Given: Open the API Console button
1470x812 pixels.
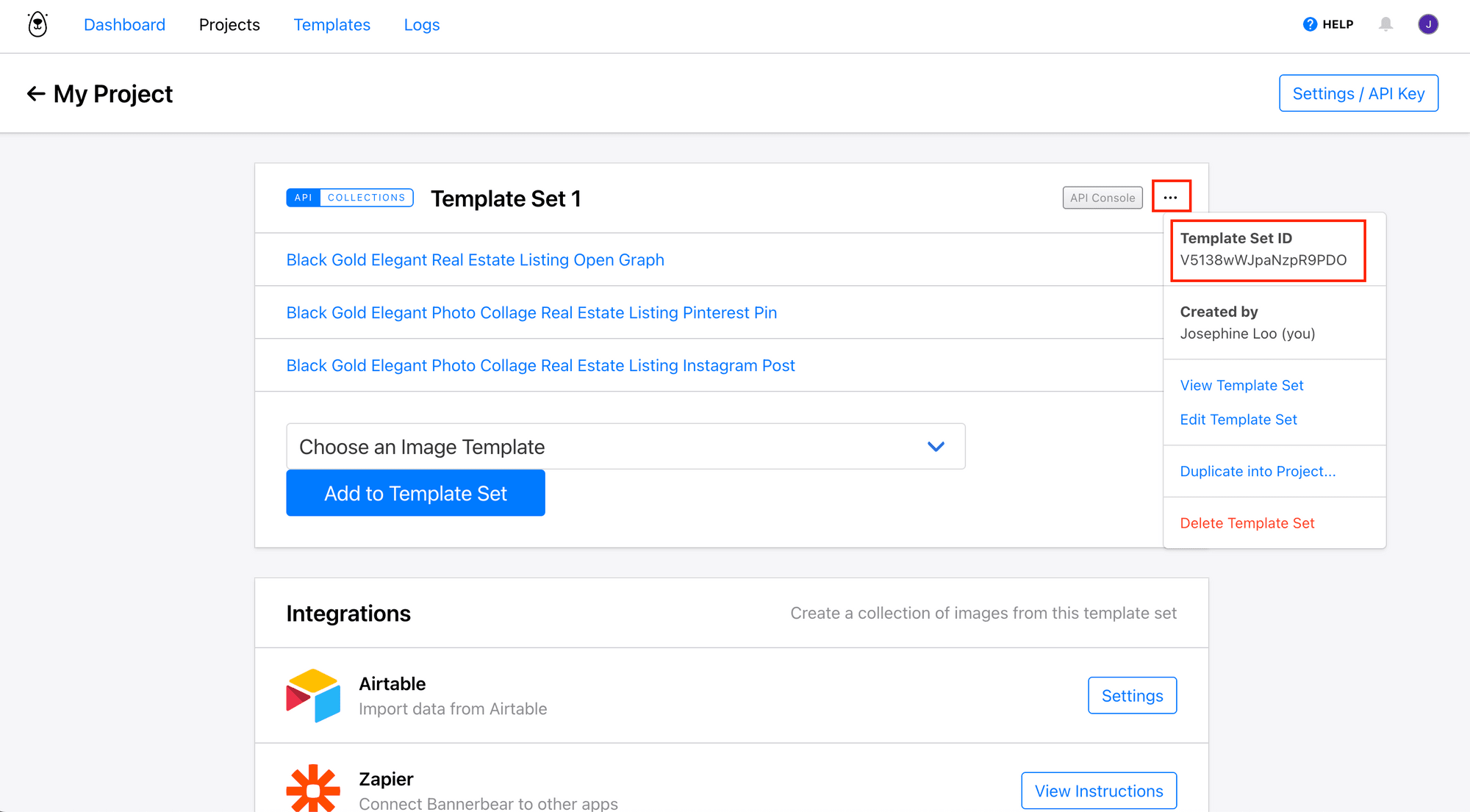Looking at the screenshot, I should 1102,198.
************
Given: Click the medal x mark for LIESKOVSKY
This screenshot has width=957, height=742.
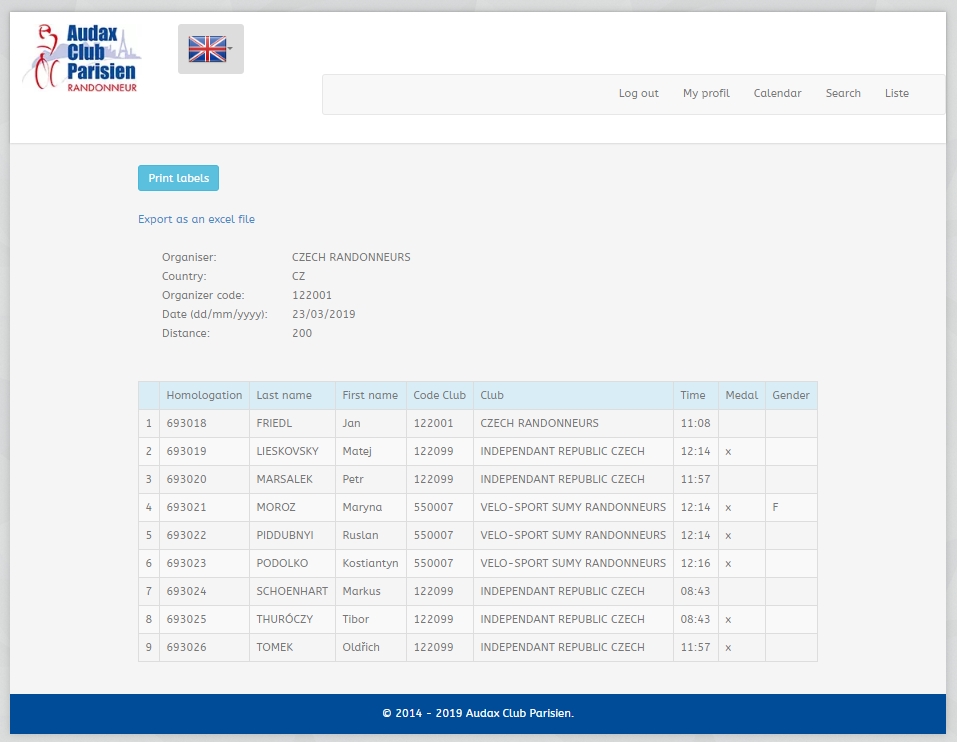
************
--- Work instruction ---
Transcribe, exactly and without additions, the lines of the records above, beginning with the line that contains "Given: Click the medal x mark for LIESKOVSKY" and ending with the line that contains "This screenshot has width=957, height=742.", both included.

--- Result of the exercise ---
Given: Click the medal x mark for LIESKOVSKY
This screenshot has width=957, height=742.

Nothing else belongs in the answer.